Work required - How many lines in the records below contain the word "Where"? Reply with the number alone.

------ Raw records

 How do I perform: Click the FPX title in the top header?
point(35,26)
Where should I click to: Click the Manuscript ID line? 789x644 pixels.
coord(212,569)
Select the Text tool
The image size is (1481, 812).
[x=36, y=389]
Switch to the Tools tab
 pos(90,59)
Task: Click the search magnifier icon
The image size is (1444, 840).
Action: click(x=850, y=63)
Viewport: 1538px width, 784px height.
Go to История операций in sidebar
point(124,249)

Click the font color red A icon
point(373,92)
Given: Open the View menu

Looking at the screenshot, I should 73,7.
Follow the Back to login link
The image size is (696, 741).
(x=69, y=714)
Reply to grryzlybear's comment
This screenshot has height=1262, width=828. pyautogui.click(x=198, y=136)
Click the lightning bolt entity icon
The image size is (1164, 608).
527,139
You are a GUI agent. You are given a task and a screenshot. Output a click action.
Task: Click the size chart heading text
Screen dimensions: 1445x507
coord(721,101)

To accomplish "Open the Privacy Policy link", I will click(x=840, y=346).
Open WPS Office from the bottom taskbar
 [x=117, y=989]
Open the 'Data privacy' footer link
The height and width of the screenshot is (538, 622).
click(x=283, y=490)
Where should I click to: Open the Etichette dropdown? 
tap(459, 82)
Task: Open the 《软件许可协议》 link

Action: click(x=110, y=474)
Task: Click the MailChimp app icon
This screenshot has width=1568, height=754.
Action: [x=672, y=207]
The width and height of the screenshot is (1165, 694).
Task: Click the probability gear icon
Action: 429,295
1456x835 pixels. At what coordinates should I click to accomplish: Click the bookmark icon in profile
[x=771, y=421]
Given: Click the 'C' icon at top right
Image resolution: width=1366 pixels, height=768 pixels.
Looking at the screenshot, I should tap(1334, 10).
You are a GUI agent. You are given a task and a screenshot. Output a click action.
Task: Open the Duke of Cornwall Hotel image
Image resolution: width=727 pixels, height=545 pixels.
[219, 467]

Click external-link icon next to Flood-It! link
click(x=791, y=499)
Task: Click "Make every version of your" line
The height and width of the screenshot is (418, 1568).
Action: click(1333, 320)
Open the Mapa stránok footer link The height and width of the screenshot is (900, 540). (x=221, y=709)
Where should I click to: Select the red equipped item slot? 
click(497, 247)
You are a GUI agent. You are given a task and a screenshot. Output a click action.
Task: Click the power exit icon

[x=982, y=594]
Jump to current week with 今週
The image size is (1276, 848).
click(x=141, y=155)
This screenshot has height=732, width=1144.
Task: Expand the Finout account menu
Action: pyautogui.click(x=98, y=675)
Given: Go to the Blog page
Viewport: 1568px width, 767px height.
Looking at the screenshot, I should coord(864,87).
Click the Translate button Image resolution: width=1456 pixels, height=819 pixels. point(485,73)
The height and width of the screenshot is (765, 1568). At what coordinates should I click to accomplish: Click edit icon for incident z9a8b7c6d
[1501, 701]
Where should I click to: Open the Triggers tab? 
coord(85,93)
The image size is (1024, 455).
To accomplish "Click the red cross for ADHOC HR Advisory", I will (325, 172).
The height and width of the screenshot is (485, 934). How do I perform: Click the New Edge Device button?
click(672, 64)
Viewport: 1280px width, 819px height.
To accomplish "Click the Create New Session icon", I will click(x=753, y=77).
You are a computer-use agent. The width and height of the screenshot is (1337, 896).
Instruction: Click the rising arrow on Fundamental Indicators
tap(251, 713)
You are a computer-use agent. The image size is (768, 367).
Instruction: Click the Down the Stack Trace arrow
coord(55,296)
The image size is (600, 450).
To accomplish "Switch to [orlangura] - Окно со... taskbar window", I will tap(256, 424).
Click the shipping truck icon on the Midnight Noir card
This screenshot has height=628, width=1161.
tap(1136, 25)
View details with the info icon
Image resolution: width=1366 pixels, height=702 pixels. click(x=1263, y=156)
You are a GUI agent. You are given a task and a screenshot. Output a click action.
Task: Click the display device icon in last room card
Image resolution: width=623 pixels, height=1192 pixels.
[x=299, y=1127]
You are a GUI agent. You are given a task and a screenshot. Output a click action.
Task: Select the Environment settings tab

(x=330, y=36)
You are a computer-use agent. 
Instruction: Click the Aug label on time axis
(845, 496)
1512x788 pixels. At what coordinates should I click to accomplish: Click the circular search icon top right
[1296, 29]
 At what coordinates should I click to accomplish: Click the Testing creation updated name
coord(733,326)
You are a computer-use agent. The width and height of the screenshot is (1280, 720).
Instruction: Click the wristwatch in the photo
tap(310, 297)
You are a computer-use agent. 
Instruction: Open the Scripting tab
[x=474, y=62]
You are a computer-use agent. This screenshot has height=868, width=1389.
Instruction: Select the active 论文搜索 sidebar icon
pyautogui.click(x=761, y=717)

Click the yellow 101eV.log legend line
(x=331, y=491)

------------

Finished answer - 4